Просто не верится, но более пятидесяти лет назад у нас обоих начинался двойной роман. Во-первых, личный - в тогдашнем Ленинграде (теперь вновь Петербурге), на Невском проспекте, мы получили "свидетельство о браке", а несколько позже - "свидетельство о рождении" сына. Затем, уже на Мойке, - дипломы об окончании Педагогического института им. Герцена. И второй роман, длящийся до сегодняшнего дня, - роман с российской культурой и наукой, которые заворожили нас раз и навсегда. Надо сказать, что атмосфера того времени не слишком этому благоприятствовала: шел 1949-1950 учебный год. Велась борьба с космополитизмом, из института исчезали выдающиеся ученые, оставались посредственности, которые вели семинары (в рамках изучения марксизма-ленинизма) о "вейсманистах-морганистах - злейших врагах человечества". От студентов требовалось зубрить наизусть "Краткий курс истории ВКП(б)", словно катехизис; историю русской литературы сводили к изучению Горького и Шолохова, отечественную историю - к примитивному восхвалению заслуг Ивана Грозного в расширении империи, а историю революционного движения заключали в схему трех этапов: дворянские революционеры, революционные демократы, подлинные революционеры. О Суворове мы узнавали из учебника Панкратовой, что он "гуманно" обошелся с населением Праги. В сущности эта так называемая наука должна была оттолкнуть от России и всего русского. Но даже в эти мрачные времена, когда мы инстинктивно ощущали, что вокруг происходит что-то нехорошее (на наше счастье, мы были достаточно отгорожены от действительности и слишком заняты друг другом), мы с энтузиазмом бегали на некоторые "факультативные" занятия - тогда профессор Окунь еще читал лекции о декабристах, профессор Вернадский - по истории России для студентов-заочников (с дневного отделения он был удален), а профессор Гейман - по истории мировой литературы. Годы учения - это, однако, начало. Не будем на этом дольше останавливаться.
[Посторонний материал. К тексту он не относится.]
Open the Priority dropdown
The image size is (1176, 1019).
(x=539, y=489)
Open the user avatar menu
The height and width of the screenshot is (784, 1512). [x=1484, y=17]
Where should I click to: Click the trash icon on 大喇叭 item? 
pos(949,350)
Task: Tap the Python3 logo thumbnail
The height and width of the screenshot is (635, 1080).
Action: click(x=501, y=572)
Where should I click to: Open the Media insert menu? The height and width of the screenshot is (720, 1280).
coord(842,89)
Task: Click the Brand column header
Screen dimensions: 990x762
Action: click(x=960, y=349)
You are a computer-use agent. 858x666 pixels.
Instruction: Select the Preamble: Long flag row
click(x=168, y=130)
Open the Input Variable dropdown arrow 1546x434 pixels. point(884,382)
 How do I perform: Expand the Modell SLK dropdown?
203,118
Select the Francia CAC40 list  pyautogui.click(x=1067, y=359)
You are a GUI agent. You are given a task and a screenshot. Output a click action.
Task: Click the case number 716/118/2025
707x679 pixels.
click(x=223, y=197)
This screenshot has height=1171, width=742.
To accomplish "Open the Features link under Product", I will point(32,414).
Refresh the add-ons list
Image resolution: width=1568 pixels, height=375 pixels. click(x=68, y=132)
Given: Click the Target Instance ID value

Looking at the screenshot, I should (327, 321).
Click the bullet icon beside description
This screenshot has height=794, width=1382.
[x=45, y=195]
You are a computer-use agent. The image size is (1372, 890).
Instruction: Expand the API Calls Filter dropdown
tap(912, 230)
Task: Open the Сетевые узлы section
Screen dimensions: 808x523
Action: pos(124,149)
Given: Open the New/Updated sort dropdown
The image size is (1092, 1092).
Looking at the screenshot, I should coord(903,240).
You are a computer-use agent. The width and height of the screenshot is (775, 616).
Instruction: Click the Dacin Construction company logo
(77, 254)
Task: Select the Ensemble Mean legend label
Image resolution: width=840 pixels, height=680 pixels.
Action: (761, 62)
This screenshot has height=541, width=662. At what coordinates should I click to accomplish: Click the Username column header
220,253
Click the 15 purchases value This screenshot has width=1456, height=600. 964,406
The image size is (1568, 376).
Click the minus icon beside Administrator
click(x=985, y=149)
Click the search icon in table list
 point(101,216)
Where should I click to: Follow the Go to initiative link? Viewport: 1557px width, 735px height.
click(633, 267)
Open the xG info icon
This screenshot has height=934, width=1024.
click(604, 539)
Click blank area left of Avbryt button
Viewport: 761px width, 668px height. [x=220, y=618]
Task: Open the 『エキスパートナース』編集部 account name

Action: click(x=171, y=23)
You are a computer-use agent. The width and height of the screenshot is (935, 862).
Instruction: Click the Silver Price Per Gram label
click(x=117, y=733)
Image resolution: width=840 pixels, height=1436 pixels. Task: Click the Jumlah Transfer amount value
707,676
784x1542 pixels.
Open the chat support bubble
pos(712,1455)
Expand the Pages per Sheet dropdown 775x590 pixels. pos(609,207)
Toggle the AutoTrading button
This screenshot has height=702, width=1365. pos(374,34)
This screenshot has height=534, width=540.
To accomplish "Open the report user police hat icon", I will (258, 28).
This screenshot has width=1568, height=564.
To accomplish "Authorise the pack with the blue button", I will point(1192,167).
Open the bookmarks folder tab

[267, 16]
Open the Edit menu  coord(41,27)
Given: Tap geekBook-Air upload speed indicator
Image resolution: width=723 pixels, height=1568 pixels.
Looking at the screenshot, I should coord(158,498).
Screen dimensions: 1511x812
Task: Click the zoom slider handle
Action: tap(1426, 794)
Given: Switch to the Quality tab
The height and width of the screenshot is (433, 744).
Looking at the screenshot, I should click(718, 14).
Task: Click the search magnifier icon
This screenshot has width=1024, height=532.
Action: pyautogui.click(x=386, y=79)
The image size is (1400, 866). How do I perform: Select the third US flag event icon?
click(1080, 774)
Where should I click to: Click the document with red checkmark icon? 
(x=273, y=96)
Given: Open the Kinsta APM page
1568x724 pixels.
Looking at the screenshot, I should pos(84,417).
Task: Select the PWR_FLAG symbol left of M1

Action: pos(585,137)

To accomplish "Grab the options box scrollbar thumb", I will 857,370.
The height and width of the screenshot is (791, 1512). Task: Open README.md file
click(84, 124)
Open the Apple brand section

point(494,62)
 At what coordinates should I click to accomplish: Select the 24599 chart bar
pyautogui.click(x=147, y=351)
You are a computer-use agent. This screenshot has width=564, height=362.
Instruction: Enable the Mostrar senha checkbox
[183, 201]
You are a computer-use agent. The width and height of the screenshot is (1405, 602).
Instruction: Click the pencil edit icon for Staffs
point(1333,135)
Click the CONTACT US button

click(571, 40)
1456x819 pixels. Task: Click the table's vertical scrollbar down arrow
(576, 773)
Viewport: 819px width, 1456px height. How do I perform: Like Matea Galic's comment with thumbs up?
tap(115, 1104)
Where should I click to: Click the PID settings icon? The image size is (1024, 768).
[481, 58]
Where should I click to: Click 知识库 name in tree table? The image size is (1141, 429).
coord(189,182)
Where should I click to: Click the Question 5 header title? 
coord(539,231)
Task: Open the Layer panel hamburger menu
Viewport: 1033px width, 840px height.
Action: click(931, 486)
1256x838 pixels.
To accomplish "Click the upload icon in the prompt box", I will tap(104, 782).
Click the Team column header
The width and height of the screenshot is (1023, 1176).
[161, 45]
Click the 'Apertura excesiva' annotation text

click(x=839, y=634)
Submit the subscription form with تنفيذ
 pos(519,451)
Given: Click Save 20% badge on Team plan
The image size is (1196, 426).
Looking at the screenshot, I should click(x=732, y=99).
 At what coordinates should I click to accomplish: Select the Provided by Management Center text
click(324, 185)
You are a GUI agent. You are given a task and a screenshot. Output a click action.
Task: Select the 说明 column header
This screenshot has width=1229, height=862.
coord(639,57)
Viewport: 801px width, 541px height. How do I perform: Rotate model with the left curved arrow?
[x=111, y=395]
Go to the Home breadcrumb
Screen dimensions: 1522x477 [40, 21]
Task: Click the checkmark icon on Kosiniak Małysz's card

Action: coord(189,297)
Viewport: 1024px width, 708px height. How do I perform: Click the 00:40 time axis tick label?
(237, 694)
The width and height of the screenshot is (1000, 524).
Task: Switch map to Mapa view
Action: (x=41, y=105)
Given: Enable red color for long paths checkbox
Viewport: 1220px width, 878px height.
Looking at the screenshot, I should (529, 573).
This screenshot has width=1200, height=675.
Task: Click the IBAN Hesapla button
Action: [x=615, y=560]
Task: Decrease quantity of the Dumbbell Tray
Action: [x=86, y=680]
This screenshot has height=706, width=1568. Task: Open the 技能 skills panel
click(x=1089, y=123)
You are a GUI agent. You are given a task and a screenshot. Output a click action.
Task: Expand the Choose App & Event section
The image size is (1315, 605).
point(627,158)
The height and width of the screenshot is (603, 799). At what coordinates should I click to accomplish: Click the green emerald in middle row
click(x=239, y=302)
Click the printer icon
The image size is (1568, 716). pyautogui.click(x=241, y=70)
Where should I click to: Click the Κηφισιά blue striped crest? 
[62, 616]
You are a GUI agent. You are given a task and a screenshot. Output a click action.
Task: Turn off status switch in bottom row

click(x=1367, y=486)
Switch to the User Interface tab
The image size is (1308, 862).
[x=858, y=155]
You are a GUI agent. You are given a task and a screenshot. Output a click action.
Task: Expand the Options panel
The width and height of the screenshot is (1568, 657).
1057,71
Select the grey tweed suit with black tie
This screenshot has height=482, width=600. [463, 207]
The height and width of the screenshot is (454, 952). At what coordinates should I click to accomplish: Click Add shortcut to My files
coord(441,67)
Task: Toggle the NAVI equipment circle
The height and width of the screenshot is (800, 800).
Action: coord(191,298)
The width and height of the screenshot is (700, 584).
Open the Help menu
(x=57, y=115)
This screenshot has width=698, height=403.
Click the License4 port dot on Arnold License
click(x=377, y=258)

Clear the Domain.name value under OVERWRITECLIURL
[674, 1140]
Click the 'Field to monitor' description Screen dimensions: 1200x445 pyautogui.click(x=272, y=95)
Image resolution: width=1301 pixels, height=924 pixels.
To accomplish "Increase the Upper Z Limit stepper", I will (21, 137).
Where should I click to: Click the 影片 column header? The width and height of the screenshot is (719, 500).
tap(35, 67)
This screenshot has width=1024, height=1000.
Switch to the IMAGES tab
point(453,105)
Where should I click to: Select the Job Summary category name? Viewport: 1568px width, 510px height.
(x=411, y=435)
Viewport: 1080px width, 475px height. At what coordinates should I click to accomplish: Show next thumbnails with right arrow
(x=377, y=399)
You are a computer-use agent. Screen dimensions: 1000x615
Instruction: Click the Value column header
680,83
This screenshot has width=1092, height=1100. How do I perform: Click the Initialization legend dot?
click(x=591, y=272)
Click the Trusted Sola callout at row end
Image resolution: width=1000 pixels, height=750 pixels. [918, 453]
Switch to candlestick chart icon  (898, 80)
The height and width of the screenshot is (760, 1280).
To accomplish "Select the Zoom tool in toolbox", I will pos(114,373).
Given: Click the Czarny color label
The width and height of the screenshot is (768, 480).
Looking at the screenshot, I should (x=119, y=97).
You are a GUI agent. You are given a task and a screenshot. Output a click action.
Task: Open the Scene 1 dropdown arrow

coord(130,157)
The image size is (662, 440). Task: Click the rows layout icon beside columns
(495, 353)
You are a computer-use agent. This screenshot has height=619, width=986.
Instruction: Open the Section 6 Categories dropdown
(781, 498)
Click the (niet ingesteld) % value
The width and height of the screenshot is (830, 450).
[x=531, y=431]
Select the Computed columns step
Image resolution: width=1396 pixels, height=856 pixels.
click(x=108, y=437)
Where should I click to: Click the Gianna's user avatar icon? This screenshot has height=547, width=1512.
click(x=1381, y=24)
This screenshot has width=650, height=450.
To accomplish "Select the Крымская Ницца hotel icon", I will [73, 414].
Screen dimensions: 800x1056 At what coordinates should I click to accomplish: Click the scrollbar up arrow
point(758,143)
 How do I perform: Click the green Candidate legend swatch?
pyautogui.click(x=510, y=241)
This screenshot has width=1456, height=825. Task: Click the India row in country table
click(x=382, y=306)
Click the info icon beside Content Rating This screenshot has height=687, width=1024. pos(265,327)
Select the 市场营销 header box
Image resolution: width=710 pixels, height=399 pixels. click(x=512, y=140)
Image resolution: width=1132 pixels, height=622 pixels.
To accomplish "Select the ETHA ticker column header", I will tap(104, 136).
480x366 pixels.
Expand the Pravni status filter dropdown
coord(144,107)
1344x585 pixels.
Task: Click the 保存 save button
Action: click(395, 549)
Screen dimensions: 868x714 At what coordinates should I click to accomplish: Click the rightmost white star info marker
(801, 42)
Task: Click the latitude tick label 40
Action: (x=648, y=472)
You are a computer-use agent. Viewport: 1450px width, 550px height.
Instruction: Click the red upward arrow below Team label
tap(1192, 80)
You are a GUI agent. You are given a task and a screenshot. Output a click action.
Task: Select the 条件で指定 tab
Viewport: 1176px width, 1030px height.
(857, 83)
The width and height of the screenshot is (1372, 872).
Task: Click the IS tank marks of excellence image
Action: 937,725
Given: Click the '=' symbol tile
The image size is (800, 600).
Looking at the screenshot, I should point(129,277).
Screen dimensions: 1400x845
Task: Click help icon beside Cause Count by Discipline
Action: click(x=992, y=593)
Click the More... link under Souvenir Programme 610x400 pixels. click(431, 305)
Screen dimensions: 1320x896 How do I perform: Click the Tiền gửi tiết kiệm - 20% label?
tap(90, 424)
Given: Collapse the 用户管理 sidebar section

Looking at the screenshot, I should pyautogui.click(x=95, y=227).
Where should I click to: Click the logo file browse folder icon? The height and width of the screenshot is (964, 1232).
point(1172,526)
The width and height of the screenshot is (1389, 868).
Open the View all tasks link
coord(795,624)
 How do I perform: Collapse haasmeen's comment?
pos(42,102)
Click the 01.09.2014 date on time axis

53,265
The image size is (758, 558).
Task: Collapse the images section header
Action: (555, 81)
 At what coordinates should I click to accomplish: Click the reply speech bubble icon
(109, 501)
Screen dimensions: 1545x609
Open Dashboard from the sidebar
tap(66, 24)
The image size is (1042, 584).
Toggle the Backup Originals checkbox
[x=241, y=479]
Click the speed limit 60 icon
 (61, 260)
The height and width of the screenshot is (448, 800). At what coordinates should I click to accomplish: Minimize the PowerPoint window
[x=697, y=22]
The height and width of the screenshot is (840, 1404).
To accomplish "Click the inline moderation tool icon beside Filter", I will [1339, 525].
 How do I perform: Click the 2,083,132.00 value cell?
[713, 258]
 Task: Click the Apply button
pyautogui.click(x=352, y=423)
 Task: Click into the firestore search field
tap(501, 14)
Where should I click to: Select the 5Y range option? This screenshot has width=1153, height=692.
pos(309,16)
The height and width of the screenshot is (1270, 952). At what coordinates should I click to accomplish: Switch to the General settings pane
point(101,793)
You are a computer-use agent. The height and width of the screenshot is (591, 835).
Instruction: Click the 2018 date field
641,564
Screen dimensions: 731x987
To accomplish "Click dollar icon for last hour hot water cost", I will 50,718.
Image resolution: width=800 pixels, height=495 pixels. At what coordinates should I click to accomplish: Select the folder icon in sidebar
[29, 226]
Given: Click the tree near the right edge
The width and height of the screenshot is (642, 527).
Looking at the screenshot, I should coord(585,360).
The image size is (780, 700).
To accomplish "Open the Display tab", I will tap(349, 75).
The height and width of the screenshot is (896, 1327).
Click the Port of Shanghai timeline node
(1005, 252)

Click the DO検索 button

Настоящее общение началось во время польского Октября и хрущевской оттепели. Сейчас можно пожимать плечами и говорить о наивности тогдашних надежд, об узко очерченных границами переменах. Для нашего поколения это был настоящий перелом и начало подлинных контактов с целой плеядой замечательных людей, которым мы до сих пор благодарны за то, что от них получили. Естественно, продолжались и официальные контакты, и можно было бы привести не один анекдотический пример общения с представителями разных поколений, олицетворявших явление, названное впоследствии "homo soveticus".

В Польше нам часто приходилось выполнять обязанности так называемых гидов-сопровождающих. Нужно было встречать гостей Института истории и Варшавского университета, помогать им в решении организационных вопросов, сопровождать в "культпоходах" в кино, театры и т.п. Как правило, это не было неприятно, но случалось, что какой-нибудь зазнавшийся псевдоученый писал на тебя донос в Академию наук, поскольку на его настойчивые требования установить в гостинице "Бристоль" письменный стол для создания рабочих условий приходилось отвечать, что лучшие условия для работы - это доступ в архив. Эта история имела свое завершение: я была вызвана к директору института Тадеушу Мантейфелю, который сообщил мне, что в президиум ПАН поступил донос. Некий Манусевич от себя и своих коллег заявил, что ввиду моей антисоветскости мне нельзя поручать опеку над приезжающими из СССР историками. Директор принес мне извинения за неприятный инцидент и добавил: к сожалению, он не может гарантировать, что это не повторится, так как мы не имеем влияния на то, кто именно прибывает к нам из-за восточной границы. Теперь, к счастью, это изменилось. Замечу, однако, что в том же Институте славяноведения АН СССР я была встречена с симпатией (и не буду повторять, какими словами был охарактеризован их влиятельный тогда коллега). Хотя тогдашний директор института Иван Александрович Хренов не был выдающимся ученым, как человек он оказывал всяческую помощь: облегчал приезды, доступ в архивы и т.д. Может быть, вы удивитесь, но мы вспоминаем его очень тепло, чего нельзя сказать о его ближайших преемниках. Однако это уже совершенно другая история.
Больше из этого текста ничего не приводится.